Collected data entries:
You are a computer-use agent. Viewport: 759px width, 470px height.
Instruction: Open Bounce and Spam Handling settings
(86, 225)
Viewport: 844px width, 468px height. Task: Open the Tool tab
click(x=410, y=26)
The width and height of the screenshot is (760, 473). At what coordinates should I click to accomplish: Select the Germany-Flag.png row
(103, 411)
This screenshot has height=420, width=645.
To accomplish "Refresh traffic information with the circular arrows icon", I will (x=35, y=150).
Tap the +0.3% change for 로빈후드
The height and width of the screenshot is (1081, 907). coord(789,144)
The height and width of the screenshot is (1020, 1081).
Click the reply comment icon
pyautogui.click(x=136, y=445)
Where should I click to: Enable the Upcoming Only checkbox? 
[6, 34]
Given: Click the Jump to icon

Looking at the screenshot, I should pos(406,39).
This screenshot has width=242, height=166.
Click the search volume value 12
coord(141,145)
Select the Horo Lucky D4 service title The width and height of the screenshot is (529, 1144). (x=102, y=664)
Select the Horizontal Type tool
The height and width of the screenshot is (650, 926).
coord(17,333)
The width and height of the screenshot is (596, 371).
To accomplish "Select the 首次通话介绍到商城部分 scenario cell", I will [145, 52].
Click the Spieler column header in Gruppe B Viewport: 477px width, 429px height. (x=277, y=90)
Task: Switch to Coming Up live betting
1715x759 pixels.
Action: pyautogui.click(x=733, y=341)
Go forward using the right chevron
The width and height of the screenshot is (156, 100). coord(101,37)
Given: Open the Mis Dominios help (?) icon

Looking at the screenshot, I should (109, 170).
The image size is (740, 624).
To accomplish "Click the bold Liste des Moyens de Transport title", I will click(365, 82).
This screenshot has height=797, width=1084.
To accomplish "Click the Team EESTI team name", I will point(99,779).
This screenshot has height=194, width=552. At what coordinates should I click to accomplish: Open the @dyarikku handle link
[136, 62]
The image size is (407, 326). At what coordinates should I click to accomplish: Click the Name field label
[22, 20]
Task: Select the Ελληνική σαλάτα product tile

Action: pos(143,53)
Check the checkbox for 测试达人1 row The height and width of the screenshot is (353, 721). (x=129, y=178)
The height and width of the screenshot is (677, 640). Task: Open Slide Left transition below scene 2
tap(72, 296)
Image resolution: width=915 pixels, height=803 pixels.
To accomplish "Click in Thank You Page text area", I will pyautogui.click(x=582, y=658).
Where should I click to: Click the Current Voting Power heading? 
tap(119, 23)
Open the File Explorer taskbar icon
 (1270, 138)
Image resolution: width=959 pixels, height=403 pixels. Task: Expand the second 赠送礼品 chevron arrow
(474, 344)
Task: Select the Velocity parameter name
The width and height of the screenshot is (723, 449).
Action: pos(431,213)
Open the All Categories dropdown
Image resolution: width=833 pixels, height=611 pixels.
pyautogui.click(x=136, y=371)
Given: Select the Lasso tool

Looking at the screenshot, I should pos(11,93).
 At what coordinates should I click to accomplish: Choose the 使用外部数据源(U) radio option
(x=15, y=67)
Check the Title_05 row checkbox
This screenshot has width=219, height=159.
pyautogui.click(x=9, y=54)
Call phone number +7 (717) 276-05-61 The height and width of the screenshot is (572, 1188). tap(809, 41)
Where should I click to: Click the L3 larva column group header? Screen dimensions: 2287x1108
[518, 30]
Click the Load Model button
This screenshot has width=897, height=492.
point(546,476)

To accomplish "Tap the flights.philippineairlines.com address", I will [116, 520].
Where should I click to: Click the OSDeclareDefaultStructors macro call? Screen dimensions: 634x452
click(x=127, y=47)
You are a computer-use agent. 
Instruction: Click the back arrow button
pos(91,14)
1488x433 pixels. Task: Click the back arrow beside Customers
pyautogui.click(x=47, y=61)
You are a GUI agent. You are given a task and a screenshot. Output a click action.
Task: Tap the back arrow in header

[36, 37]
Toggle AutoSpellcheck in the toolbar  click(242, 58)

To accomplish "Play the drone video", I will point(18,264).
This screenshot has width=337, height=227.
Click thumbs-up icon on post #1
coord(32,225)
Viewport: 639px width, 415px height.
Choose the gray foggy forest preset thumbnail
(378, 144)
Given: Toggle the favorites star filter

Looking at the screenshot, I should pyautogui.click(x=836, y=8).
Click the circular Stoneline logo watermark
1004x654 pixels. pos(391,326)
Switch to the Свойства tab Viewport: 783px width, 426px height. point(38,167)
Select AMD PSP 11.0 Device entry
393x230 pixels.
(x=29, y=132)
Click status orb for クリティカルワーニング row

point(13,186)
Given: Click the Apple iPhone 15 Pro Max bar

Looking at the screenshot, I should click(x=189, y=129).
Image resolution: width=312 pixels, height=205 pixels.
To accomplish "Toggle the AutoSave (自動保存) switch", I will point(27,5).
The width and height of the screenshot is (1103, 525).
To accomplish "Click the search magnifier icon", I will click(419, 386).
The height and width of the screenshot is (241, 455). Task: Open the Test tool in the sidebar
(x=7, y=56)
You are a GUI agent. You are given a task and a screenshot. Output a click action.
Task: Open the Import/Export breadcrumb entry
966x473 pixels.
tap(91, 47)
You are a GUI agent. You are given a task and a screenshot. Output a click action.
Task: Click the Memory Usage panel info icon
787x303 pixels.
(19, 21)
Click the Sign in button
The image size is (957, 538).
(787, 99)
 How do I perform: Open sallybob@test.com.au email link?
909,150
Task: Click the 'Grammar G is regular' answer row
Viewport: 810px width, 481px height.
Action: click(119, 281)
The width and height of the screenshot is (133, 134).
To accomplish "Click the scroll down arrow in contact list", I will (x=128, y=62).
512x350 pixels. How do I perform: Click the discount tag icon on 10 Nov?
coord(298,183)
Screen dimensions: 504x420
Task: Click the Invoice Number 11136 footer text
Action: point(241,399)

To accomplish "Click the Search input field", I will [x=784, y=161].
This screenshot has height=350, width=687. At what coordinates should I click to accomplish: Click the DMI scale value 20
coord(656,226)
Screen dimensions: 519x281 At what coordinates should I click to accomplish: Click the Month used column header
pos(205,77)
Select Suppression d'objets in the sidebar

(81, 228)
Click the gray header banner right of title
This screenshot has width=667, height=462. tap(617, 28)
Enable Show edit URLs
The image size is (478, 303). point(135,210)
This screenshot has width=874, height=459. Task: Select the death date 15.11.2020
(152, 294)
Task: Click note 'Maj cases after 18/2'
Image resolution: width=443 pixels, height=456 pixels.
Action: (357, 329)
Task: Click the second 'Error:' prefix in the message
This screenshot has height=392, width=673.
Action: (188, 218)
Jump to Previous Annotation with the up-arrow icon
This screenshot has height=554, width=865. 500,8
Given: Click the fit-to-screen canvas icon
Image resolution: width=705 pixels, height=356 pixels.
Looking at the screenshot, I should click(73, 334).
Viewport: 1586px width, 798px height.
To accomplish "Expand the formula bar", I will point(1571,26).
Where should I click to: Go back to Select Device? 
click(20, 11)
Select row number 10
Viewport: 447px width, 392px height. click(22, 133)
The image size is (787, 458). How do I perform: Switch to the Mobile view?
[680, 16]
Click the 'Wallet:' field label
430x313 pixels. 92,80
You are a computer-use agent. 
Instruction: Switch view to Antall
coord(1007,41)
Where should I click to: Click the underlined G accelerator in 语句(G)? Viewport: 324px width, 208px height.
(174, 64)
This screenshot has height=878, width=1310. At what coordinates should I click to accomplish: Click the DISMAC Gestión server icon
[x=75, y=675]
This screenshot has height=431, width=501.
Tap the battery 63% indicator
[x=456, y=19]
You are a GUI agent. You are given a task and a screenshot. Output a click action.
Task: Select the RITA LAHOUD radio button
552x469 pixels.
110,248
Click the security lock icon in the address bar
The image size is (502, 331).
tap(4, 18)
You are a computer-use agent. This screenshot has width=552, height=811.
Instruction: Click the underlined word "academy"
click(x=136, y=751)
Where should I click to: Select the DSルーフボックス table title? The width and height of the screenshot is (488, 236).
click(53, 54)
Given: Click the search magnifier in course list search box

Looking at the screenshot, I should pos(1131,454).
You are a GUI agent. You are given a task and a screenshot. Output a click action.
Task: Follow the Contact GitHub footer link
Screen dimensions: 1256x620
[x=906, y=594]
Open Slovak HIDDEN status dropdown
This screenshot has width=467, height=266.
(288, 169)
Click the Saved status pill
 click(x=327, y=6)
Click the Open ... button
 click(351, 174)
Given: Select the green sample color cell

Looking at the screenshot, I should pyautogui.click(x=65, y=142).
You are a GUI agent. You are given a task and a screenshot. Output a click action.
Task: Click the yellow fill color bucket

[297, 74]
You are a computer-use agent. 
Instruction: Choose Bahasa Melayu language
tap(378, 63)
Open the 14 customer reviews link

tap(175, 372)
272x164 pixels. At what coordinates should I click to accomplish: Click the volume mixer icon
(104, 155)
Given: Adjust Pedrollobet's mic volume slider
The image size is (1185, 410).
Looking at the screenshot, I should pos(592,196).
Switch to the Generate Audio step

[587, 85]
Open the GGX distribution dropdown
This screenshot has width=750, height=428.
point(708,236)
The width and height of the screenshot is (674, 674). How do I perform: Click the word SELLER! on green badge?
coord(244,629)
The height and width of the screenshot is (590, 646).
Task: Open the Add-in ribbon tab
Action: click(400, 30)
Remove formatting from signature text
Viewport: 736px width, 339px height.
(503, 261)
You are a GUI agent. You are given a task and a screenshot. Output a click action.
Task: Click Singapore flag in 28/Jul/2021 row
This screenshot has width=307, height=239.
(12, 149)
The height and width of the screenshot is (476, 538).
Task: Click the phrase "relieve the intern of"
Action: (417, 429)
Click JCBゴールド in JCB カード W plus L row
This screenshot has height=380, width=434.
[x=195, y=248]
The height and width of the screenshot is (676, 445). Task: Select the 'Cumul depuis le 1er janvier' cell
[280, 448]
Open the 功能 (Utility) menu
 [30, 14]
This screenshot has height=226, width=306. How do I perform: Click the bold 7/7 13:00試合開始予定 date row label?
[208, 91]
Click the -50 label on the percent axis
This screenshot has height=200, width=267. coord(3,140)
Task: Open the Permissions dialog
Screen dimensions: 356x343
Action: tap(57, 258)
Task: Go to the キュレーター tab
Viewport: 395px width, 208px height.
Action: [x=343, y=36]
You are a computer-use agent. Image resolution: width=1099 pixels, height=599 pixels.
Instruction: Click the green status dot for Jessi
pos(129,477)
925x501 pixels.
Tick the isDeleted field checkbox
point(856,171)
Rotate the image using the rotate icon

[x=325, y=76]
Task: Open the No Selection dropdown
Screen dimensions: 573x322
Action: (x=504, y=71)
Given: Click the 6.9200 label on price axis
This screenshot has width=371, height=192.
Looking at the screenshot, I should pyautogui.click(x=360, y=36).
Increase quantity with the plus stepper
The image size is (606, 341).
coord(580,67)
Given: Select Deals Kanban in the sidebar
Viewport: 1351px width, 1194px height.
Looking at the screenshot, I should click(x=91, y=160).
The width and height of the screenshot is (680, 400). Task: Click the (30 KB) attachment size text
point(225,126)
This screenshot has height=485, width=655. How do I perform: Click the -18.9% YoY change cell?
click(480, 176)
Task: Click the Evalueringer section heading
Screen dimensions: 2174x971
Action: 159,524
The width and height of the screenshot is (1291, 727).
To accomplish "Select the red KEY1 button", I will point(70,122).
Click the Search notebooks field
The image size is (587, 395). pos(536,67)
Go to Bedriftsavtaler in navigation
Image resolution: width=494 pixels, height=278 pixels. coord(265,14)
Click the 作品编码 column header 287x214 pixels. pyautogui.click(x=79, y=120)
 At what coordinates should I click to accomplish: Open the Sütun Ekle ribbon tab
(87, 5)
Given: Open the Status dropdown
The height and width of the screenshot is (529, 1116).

■ **What you should do**
Copy out every line from the records that has the word "entry".

■ **Solution to the exercise**
Select AMD PSP 11.0 Device entry
Task: Open the Import/Export breadcrumb entry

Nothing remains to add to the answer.